At the movie’s climax, Neil finally realizes Tim Allen and stepson, Charlie, were telling the truth and apologizes:
Dr. Neil Miller: Charlie, I'm sorry I didn't believe you.
Charlie: That's okay, Neil. You were just denying your inner child.
Dr. Neil Miller: You're going to make a great psychiatrist someday, kid.
Charlie: Nah. I think that I'm going to go into the family business.
Being more of a snarkmonster than a Cosby-sweater-aficionado myself, I knew that terms like “inner child” were CRINGE. The first time I heard the term in my support group, my response was, “I don’t have an inner child. Just inner adults. I’m adults all the way down, like a matryoshka doll.”
I resisted the idea of the inner child. I disliked the vulnerability it implied, that there was some part of me that needed protecting. My idea of myself was toughness—hadn’t I overcome depression and suicidal ideation, survived being broke in multiple foreign countries, and figured out how to take care of myself? Wasn’t I the all-capable person, the one people called when shit needed to get done? I was the PTA president for crying out loud! I was pretty sure that PTA Presidents DIDN’T HAVE INNER CHILDREN.

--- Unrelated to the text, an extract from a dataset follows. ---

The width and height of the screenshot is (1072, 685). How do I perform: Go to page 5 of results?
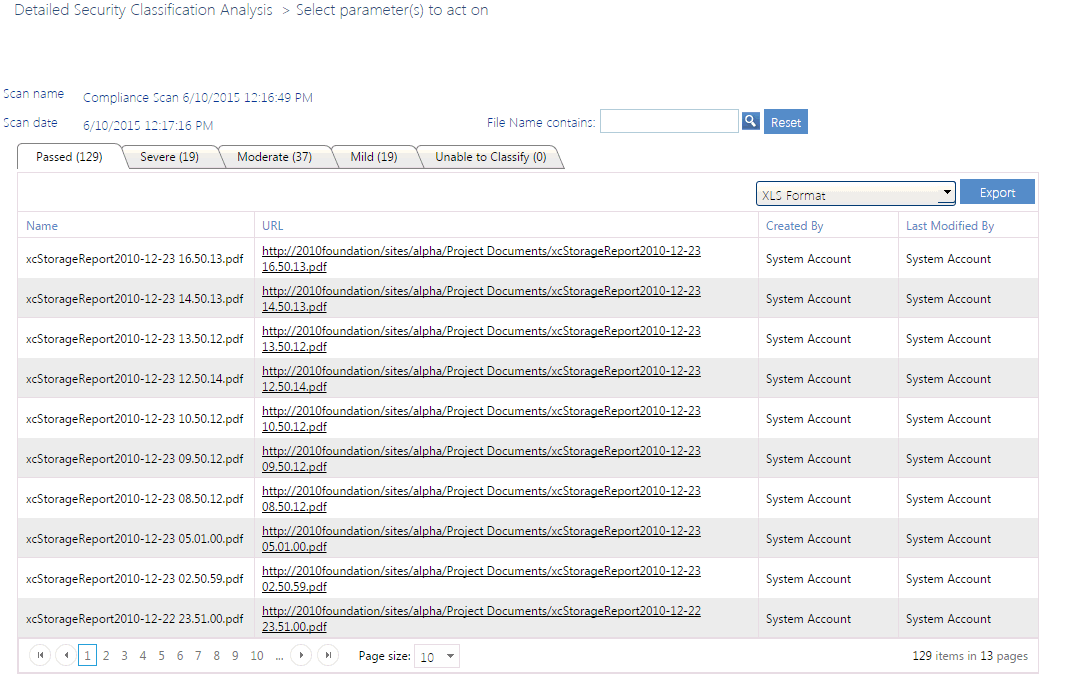[161, 656]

Being so tough, it came as a shock to realize how much grief I carried for that child version of myself. When my therapist asked me to bring in photos of myself as a kid and spend some time looking at and reflecting on that girl, I almost immediately broke down. When I looked at her, I knew she had so much to carry; that she was trying to do the job of ten adults without any of the necessary tools.
Like I’ve written about before, ignored needs don’t magically disappear. Because my childhood needs to be seen and approved of didn’t get met, I became an adult people-pleaser. But my therapist explained that I could “reparent” myself and, in so doing, release my compulsion to people-please. The result would be less anxiety and more balance in my life. So I decided to give it a go.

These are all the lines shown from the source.